THE Federal Competition and Consumer Protection Commission (FCCPC) has warned operators in the downstream petroleum sector against exploiting consumers by failing to reflect the sharp decline in global crude oil prices at retail filling stations.
News Point Nigeria reports that the Executive Vice Chairman and Chief Executive Officer of the Commission, Tunji Bello, expressed concern that ongoing surveillance of the downstream petroleum market had revealed only marginal reductions in gantry prices by local refiners, marketers, depot operators, and retail outlet operators despite the significant drop in global crude oil prices.
According to a statement issued by the FCCPC spokesman, Ondaje Ijagwu, Bello stressed that although the commission does not regulate or approve petroleum prices in Nigeria’s deregulated downstream market, it would not hesitate to investigate and sanction operators found engaging in anti-competitive, deceptive, or exploitative practices in violation of the Federal Competition and Consumer Protection Act (FCCPA), 2018.
“To be clear, the Commission does not regulate or approve petroleum prices in a deregulated downstream market. Our responsibility under the Federal Competition and Consumer Protection Act, 2018, is to promote competitive markets, prevent anti-competitive conduct, and protect consumers from unfair, deceptive, and exploitative business practices,” Bello said.
“We are concerned that while dealers often respond swiftly by hiking pump prices whenever crude prices rise, it is curious that it is taking forever for consumers to benefit significantly when crude prices fall. Competitive markets must work fairly in both directions,” he added.
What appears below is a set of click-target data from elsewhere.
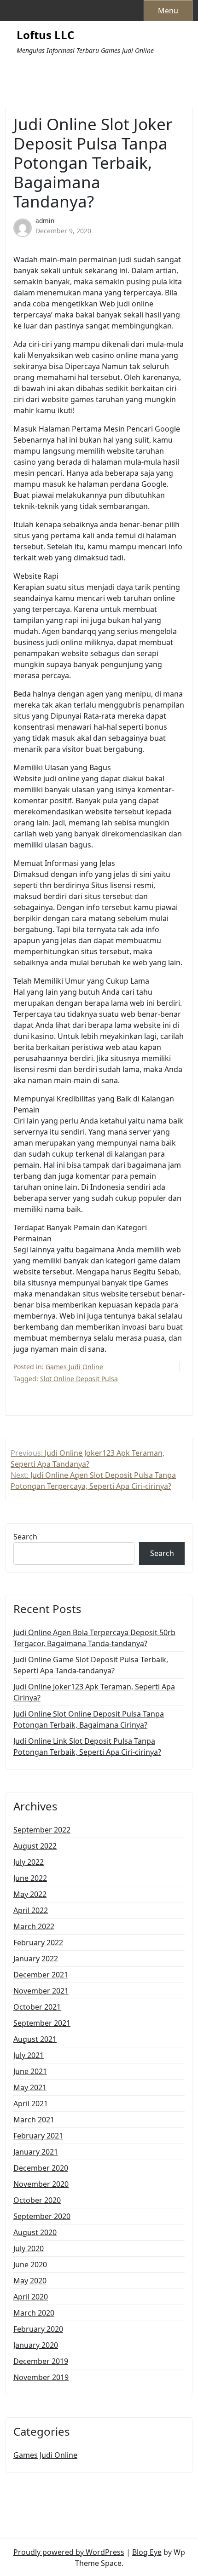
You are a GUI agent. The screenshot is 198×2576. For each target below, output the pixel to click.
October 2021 (37, 2007)
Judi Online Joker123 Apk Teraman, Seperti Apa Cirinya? (94, 1692)
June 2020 (30, 2264)
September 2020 (41, 2216)
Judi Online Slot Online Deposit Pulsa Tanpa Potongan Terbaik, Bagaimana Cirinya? (88, 1719)
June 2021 (30, 2071)
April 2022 (30, 1910)
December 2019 (40, 2361)
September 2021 (41, 2023)
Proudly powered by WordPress (68, 2552)
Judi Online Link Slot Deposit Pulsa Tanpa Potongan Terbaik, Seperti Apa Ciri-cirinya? (87, 1746)
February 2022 (38, 1942)
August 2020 (35, 2232)
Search (25, 1537)
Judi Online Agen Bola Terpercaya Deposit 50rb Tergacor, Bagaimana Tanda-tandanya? (94, 1637)
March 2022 (33, 1926)
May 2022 (30, 1894)
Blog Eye (147, 2552)
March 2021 (33, 2120)
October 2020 (37, 2200)
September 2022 (41, 1830)
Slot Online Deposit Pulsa (79, 1378)
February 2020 (38, 2329)
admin (44, 220)
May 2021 (30, 2087)
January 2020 (35, 2345)
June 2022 (30, 1878)
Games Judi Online (74, 1366)
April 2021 (30, 2103)
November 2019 (41, 2377)
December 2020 (40, 2168)
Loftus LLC (45, 35)
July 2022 (28, 1862)
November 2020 (41, 2184)
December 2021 (40, 1975)
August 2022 (35, 1846)
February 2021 (38, 2136)
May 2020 (30, 2281)
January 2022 (35, 1959)
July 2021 (28, 2055)
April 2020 (30, 2297)
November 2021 (41, 1991)
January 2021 (35, 2152)
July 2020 (28, 2248)
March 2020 (33, 2313)
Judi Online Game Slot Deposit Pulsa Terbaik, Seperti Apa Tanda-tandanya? (90, 1665)
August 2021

According to the FCCPC boss, international crude oil prices have dropped sharply to about $73 per barrel following the ceasefire agreement between the United States and Iran and the reopening of the Strait of Hormuz, compared with a peak of about $120 per barrel recorded in April at the height of tensions in the Gulf.
The commission noted that crude oil prices have effectively returned to their February levels, yet the decline has not been matched by a commensurate reduction in domestic fuel prices.
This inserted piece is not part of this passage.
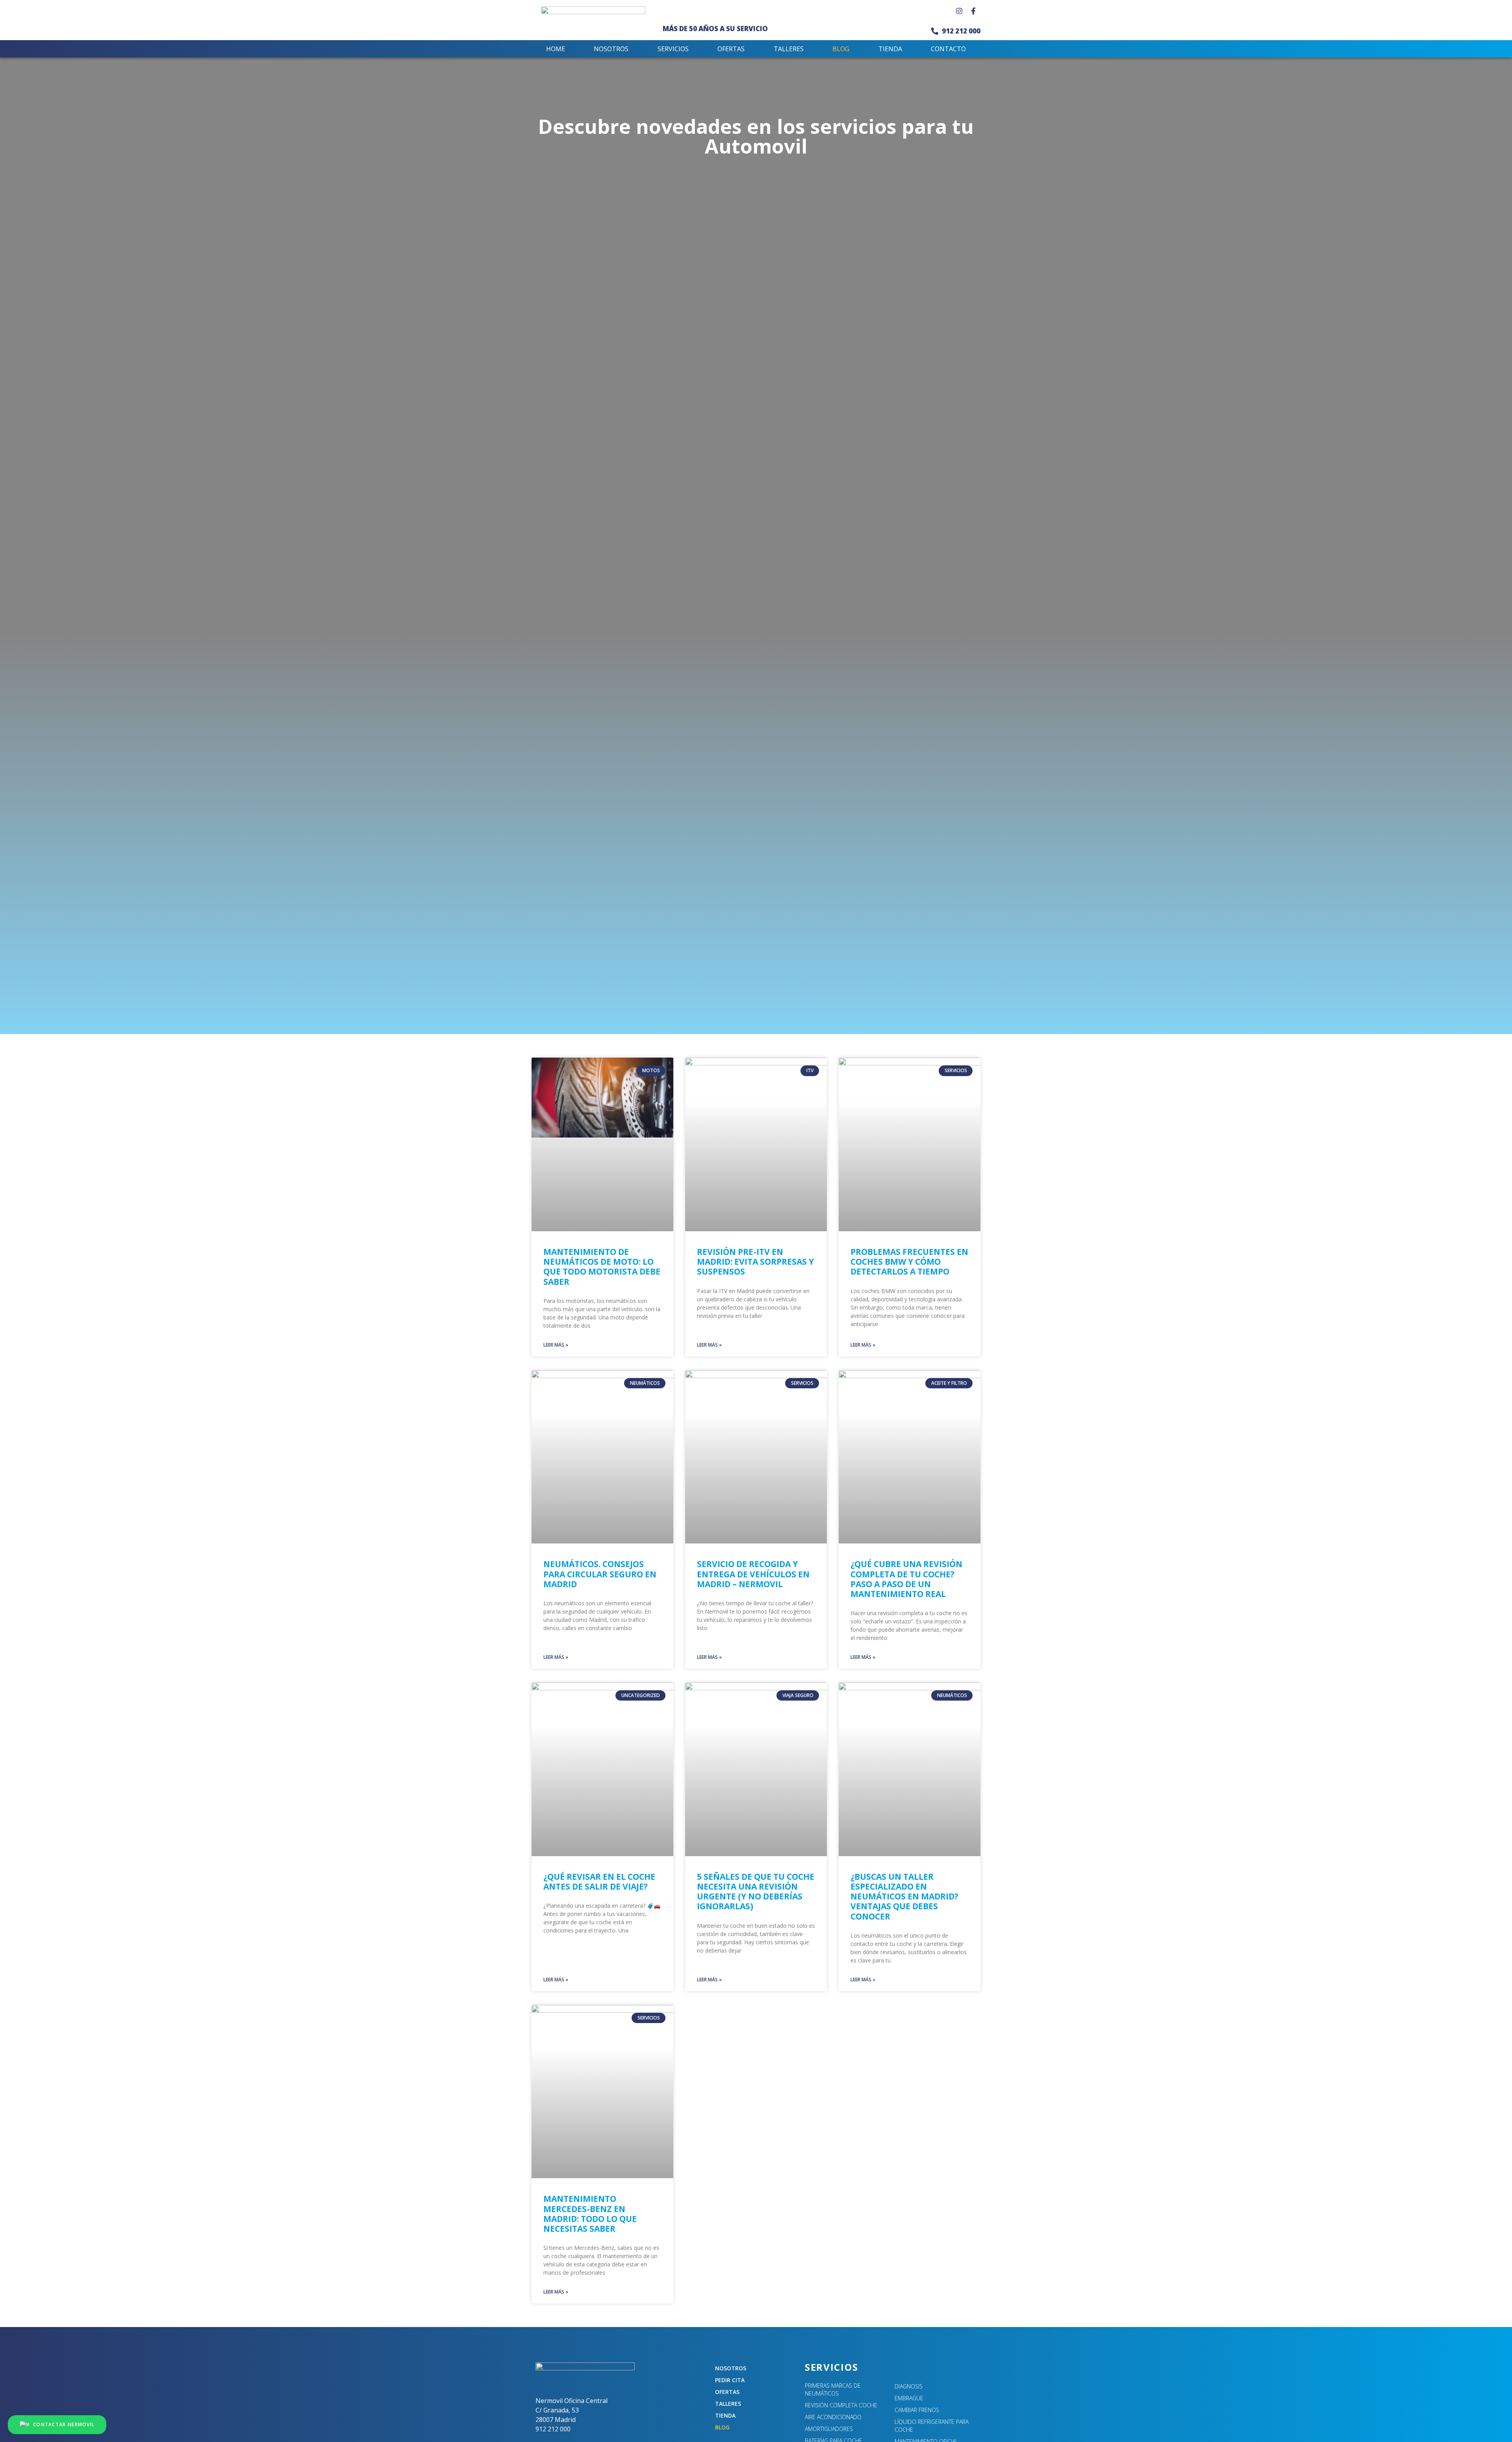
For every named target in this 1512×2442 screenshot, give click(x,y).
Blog (840, 48)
It recalled that the earlier surge in crude prices prompted local refiners and marketers to rapidly increase pump prices, with petrol selling for between N1,350 and N1,500 per litre, while diesel rose to about N2,000 per litre as geopolitical tensions escalated between April and May.
By comparison, Premium Motor Spirit (PMS) sold for between N800 and N900 per litre in February.
However, despite the reversal in global crude prices, the FCCPC observed that petrol currently sells at an average of about N1,200 per litre nationwide, while some local refiners have fixed gantry prices between N1,025 and N1,075 per litre.
As of the time of filing this report, global crude oil benchmark Brent crude futures traded at $72.44 per barrel, down from over $100 recorded before the conflict.
While acknowledging that domestic fuel prices are influenced by several commercial variables, including refining costs, foreign exchange movements, logistics, financing, and distribution expenses, Bello maintained that competitive market forces should have enabled consumers to benefit more quickly from lower input costs.
He stressed that market liberalisation does not absolve businesses of their responsibility to compete fairly or deny consumers the right to fair pricing.
“Market liberalisation does not diminish businesses’ obligations to compete fairly or consumers’ right to fair treatment.
“Where credible evidence indicates conduct that undermines competition, exploits consumers, or otherwise contravenes the Federal Competition and Consumer Protection Act, the Commission will investigate and take appropriate enforcement action,” Bello stated.
He urged consumers to report suspected anti-competitive conduct, misleading pricing practices, and other forms of unfair market behaviour through the commission’s established complaint channels.
Bello assured Nigerians that every credible complaint submitted to the commission would receive appropriate attention.